[[ RECORDS SUPPLIED, beginning ]]

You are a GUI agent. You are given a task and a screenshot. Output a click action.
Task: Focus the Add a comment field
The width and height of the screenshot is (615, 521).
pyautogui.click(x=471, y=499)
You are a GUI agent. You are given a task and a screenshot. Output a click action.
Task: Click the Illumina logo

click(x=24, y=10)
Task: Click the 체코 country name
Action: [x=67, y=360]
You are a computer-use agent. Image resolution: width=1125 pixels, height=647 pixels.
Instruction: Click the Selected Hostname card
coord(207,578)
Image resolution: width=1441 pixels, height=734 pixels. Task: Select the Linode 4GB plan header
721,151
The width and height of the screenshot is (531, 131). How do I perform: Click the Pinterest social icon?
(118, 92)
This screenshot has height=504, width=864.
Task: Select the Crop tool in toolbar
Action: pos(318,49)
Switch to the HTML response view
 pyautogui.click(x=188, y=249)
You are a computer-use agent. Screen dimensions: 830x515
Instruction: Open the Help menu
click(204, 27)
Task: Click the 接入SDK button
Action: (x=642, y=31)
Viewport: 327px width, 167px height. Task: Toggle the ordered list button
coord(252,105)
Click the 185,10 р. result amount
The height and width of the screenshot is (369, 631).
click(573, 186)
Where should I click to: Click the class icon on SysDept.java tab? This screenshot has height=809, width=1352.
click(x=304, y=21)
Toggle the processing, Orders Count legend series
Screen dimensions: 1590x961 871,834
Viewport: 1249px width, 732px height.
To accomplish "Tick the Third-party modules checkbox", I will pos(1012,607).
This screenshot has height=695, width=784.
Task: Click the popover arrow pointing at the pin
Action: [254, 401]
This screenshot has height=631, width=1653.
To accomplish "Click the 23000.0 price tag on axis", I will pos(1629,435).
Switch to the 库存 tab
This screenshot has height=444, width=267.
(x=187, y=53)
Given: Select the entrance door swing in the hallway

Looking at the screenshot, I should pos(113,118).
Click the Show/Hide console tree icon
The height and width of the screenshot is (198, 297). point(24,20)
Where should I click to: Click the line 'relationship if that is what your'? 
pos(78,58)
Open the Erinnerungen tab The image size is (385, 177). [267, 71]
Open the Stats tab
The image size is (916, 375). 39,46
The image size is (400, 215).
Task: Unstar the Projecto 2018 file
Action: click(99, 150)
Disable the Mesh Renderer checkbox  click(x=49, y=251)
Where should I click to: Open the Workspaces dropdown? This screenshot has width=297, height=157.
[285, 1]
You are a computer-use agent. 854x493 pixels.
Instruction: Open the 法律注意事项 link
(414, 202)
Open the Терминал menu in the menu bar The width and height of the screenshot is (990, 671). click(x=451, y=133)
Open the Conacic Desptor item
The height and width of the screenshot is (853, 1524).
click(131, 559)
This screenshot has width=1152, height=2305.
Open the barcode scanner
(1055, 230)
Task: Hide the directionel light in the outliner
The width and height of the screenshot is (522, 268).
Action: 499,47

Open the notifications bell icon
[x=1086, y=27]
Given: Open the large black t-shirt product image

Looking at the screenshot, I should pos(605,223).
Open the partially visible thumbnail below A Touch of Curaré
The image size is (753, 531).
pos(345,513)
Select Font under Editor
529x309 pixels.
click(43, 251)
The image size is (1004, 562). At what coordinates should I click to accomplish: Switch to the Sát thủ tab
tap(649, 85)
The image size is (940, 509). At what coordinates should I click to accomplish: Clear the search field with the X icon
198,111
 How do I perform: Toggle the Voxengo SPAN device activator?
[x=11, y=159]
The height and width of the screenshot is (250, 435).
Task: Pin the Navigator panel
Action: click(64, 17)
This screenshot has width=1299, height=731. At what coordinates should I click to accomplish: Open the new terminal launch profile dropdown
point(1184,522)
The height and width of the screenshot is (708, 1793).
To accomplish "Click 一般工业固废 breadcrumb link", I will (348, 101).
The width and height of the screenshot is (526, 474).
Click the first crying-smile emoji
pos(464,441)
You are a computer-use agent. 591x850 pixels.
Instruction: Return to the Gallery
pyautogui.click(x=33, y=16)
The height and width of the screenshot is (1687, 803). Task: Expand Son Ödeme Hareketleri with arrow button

[[ RECORDS SUPPLIED, end ]]

The listing above must be written out again in its entirety, exactly as given.

→ RESPONSE TO THIS TASK:
You are a GUI agent. You are given a task and a screenshot. Output a click action.
Task: Focus the Add a comment field
The width and height of the screenshot is (615, 521).
pyautogui.click(x=471, y=499)
You are a GUI agent. You are given a task and a screenshot. Output a click action.
Task: Click the Illumina logo

click(x=24, y=10)
Task: Click the 체코 country name
Action: [x=67, y=360]
You are a computer-use agent. Image resolution: width=1125 pixels, height=647 pixels.
Instruction: Click the Selected Hostname card
coord(207,578)
Image resolution: width=1441 pixels, height=734 pixels. Task: Select the Linode 4GB plan header
721,151
The width and height of the screenshot is (531, 131). How do I perform: Click the Pinterest social icon?
(118, 92)
This screenshot has height=504, width=864.
Task: Select the Crop tool in toolbar
Action: pos(318,49)
Switch to the HTML response view
 pyautogui.click(x=188, y=249)
You are a computer-use agent. Screen dimensions: 830x515
Instruction: Open the Help menu
click(204, 27)
Task: Click the 接入SDK button
Action: (x=642, y=31)
Viewport: 327px width, 167px height. Task: Toggle the ordered list button
coord(252,105)
Click the 185,10 р. result amount
The height and width of the screenshot is (369, 631).
click(573, 186)
Where should I click to: Click the class icon on SysDept.java tab? This screenshot has height=809, width=1352.
click(x=304, y=21)
Toggle the processing, Orders Count legend series
Screen dimensions: 1590x961 871,834
Viewport: 1249px width, 732px height.
To accomplish "Tick the Third-party modules checkbox", I will pos(1012,607).
This screenshot has height=695, width=784.
Task: Click the popover arrow pointing at the pin
Action: [254, 401]
This screenshot has height=631, width=1653.
To accomplish "Click the 23000.0 price tag on axis", I will pos(1629,435).
Switch to the 库存 tab
This screenshot has height=444, width=267.
(x=187, y=53)
Given: Select the entrance door swing in the hallway

Looking at the screenshot, I should pos(113,118).
Click the Show/Hide console tree icon
The height and width of the screenshot is (198, 297). point(24,20)
Where should I click to: Click the line 'relationship if that is what your'? 
pos(78,58)
Open the Erinnerungen tab The image size is (385, 177). [267, 71]
Open the Stats tab
The image size is (916, 375). 39,46
The image size is (400, 215).
Task: Unstar the Projecto 2018 file
Action: click(99, 150)
Disable the Mesh Renderer checkbox  click(x=49, y=251)
Where should I click to: Open the Workspaces dropdown? This screenshot has width=297, height=157.
[285, 1]
You are a computer-use agent. 854x493 pixels.
Instruction: Open the 法律注意事项 link
(414, 202)
Open the Терминал menu in the menu bar The width and height of the screenshot is (990, 671). click(x=451, y=133)
Open the Conacic Desptor item
The height and width of the screenshot is (853, 1524).
click(131, 559)
This screenshot has width=1152, height=2305.
Open the barcode scanner
(1055, 230)
Task: Hide the directionel light in the outliner
The width and height of the screenshot is (522, 268).
Action: 499,47

Open the notifications bell icon
[x=1086, y=27]
Given: Open the large black t-shirt product image

Looking at the screenshot, I should pos(605,223).
Open the partially visible thumbnail below A Touch of Curaré
The image size is (753, 531).
pos(345,513)
Select Font under Editor
529x309 pixels.
click(43, 251)
The image size is (1004, 562). At what coordinates should I click to accomplish: Switch to the Sát thủ tab
tap(649, 85)
The image size is (940, 509). At what coordinates should I click to accomplish: Clear the search field with the X icon
198,111
 How do I perform: Toggle the Voxengo SPAN device activator?
[x=11, y=159]
The height and width of the screenshot is (250, 435).
Task: Pin the Navigator panel
Action: click(64, 17)
This screenshot has width=1299, height=731. At what coordinates should I click to accomplish: Open the new terminal launch profile dropdown
point(1184,522)
The height and width of the screenshot is (708, 1793).
To accomplish "Click 一般工业固废 breadcrumb link", I will (348, 101).
The width and height of the screenshot is (526, 474).
Click the first crying-smile emoji
pos(464,441)
You are a computer-use agent. 591x850 pixels.
Instruction: Return to the Gallery
pyautogui.click(x=33, y=16)
The height and width of the screenshot is (1687, 803). Task: Expand Son Ödeme Hareketleri with arrow button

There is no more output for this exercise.